I’m currently working on a document-based score analysis using Gemini 2.0-Flash. The goal is to evaluate Document X by extracting certain metrics from it and comparing them with a reference document, Document Y — essentially comparing “what I have” (X) versus “what’s required” (Y).
Issue:
We’re using a consistent prompt to compare Document X against Document Y. However, we’ve noticed that the generated scores vary between runs, even when the input documents and prompt remain unchanged.
Most of the time, the score fluctuation is within a range of ~5%, which is acceptable.
But occasionally, we see a much larger variation — sometimes as high as 25%, which is problematic for our use case where reliability and consistency are critical.
Looking for Suggestions:
How can we reduce this inconsistency and make the score generation more stable and reliable?

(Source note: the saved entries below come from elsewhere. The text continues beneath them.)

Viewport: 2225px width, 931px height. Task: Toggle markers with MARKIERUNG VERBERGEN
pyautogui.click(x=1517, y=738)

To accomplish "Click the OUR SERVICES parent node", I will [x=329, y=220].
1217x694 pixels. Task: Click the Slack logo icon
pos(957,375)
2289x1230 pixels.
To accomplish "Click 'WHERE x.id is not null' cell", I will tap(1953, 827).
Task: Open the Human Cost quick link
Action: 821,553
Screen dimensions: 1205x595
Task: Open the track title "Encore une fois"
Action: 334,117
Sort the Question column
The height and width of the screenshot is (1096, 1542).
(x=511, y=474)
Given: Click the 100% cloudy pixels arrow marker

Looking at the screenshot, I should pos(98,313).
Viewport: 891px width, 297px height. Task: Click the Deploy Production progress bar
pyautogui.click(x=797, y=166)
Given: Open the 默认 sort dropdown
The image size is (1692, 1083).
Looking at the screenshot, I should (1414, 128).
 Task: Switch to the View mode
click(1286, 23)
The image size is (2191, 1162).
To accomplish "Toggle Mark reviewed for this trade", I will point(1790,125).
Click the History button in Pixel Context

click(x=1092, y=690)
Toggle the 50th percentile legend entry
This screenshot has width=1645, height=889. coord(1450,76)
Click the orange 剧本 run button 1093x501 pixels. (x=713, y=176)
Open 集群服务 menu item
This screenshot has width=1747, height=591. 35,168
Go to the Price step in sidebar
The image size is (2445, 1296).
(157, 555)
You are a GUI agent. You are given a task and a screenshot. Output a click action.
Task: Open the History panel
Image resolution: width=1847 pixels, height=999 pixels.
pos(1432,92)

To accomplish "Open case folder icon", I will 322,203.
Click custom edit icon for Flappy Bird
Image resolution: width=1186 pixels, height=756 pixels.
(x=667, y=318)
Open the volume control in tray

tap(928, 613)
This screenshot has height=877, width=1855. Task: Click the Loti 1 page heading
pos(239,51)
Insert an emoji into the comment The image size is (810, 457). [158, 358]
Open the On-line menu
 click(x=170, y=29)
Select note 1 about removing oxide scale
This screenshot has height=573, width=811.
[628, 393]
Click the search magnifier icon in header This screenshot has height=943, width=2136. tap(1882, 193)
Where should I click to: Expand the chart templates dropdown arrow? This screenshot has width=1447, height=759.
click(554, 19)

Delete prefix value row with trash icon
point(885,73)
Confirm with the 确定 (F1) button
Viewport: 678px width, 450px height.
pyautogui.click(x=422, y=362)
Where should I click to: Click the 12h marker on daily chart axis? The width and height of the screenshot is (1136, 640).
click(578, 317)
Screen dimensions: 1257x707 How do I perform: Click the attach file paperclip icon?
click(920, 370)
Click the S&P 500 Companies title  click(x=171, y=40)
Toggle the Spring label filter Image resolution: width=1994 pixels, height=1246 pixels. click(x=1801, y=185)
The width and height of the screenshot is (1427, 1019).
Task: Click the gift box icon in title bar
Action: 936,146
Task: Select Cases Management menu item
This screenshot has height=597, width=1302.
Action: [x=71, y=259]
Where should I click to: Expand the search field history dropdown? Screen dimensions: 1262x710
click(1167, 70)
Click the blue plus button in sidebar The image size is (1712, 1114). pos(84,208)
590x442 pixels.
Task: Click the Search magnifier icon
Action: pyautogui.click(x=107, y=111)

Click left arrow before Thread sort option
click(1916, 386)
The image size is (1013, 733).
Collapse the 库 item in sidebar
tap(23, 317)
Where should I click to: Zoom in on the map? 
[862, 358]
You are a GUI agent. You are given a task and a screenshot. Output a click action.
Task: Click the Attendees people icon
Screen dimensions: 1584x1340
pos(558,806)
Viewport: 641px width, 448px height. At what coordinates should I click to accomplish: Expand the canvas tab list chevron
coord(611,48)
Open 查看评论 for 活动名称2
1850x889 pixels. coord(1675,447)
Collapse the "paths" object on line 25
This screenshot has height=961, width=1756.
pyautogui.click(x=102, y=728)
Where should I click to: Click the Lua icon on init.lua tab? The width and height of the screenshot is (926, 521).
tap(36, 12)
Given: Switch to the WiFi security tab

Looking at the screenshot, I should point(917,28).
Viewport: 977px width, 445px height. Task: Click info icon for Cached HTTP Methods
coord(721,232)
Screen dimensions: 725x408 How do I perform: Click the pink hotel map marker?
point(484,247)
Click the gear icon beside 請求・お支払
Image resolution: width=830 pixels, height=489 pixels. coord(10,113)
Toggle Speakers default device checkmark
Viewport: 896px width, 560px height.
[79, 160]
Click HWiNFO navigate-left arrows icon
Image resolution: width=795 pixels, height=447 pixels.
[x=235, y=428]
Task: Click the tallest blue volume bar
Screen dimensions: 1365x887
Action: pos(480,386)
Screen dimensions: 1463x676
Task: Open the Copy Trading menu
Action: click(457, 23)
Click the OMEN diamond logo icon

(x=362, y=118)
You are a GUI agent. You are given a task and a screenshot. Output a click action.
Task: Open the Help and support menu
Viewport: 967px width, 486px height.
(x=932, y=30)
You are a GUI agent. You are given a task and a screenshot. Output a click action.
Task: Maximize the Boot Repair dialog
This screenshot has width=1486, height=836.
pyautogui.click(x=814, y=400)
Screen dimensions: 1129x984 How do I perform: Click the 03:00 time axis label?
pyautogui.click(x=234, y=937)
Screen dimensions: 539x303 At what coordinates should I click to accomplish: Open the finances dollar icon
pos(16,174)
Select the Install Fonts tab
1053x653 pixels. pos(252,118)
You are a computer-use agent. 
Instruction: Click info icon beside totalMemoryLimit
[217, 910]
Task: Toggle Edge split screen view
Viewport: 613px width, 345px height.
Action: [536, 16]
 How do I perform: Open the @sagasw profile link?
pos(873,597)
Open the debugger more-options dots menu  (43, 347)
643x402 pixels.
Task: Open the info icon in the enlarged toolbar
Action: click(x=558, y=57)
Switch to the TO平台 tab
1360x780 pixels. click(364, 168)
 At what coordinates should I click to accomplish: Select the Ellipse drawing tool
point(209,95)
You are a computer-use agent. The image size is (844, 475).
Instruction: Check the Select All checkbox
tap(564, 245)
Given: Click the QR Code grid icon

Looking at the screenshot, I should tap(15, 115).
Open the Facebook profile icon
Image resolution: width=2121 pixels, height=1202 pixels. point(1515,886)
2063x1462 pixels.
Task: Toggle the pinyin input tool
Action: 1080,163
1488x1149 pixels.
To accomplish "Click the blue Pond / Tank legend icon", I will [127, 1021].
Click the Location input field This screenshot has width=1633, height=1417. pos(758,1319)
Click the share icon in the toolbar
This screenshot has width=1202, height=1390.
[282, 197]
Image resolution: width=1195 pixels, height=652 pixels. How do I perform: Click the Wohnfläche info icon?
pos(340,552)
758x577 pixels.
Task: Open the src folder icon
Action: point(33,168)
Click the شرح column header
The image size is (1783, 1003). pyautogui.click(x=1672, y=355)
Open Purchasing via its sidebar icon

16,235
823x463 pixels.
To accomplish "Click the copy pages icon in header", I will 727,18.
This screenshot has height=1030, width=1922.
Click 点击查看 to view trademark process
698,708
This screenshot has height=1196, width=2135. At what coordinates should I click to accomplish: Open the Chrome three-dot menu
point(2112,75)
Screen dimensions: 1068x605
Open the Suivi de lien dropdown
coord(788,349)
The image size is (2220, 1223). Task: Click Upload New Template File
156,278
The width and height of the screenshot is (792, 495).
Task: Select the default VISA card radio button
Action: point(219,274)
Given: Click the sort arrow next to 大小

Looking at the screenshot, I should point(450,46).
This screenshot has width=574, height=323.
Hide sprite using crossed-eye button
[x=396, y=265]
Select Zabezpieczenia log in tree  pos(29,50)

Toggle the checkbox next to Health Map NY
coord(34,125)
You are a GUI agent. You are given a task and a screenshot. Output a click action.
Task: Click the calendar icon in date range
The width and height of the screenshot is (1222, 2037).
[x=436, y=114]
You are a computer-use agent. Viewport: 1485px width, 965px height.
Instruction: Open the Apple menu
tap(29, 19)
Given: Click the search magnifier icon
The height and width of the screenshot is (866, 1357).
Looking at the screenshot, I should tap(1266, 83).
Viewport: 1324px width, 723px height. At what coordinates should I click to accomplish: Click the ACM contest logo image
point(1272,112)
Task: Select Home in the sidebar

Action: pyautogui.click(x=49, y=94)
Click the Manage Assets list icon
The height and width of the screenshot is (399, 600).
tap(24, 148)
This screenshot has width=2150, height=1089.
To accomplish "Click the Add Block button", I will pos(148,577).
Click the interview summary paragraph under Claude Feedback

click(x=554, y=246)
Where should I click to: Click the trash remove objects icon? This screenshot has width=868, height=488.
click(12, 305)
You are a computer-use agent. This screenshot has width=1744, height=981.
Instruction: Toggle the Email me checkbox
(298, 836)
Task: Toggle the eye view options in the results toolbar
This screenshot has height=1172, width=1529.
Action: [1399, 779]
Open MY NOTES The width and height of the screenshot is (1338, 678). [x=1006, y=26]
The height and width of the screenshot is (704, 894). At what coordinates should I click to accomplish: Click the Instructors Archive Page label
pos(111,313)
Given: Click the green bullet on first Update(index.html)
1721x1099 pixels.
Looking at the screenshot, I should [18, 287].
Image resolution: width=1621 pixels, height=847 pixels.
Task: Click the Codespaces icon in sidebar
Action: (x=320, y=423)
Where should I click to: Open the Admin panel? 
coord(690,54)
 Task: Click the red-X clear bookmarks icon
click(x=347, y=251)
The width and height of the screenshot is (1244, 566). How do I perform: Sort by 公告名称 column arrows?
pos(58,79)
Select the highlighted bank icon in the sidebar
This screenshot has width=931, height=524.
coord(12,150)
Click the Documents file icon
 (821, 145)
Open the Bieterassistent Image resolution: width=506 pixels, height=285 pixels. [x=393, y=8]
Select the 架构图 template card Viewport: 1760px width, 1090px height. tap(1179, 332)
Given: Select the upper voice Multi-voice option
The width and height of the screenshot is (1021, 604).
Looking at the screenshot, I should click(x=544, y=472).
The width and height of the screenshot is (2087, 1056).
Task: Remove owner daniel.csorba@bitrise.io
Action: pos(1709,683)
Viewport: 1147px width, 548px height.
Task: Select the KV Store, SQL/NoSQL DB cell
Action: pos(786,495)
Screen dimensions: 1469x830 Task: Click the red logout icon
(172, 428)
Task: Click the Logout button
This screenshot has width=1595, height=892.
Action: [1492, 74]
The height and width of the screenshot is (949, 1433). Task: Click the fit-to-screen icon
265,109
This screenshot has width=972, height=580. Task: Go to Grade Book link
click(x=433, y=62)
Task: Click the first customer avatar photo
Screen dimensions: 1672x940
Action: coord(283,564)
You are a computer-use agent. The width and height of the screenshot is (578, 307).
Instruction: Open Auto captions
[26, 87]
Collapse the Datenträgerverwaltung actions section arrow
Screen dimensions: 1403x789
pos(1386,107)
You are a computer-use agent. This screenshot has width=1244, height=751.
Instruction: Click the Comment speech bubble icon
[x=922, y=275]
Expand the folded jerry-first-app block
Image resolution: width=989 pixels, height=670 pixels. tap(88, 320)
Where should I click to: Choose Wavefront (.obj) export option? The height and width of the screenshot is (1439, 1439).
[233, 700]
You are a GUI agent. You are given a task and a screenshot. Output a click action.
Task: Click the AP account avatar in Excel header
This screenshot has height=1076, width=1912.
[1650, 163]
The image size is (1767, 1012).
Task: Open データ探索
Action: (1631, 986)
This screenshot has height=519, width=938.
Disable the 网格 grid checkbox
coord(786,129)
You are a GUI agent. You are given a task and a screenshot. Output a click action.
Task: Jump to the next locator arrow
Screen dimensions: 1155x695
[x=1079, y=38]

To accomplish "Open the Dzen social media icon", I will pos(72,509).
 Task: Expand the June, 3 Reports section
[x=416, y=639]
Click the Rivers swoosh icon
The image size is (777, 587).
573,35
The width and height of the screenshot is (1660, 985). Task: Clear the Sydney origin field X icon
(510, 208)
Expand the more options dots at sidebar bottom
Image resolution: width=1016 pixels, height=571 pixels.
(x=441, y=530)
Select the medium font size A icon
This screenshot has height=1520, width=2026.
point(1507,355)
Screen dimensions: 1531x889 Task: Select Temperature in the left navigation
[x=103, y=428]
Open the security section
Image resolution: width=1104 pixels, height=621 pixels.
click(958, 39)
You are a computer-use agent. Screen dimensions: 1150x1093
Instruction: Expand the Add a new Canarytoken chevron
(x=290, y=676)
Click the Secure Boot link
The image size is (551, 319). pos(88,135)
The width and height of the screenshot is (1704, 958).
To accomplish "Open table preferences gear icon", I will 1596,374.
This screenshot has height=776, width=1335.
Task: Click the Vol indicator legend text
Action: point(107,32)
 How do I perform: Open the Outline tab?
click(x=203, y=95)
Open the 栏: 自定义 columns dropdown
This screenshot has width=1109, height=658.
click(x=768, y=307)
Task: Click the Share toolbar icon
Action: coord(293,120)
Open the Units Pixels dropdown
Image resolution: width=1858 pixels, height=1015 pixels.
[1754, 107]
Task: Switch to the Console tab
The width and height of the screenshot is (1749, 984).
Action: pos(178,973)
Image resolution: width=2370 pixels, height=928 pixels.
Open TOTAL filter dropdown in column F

Yep, tried the temperature, topP, topK and couldn’t achieve determinism, thanks for sharing the paper I noticed a new thing “seed” which I didn’t come across in my research, which seems interesting.
I’ll try it out and test it, and see if it solves the problem.
Thanks for helping out and your time.
I do not know what is the matter but it reminds me of Chaos theory and initial conditions with Floating Point numbers.
So, my simple idea is to restart everything from a fresh boot and just run it alone. Record the output and then run it again to see if it differs.
But feel free to ignore my suggestions as I am not even running my own stuff here yet.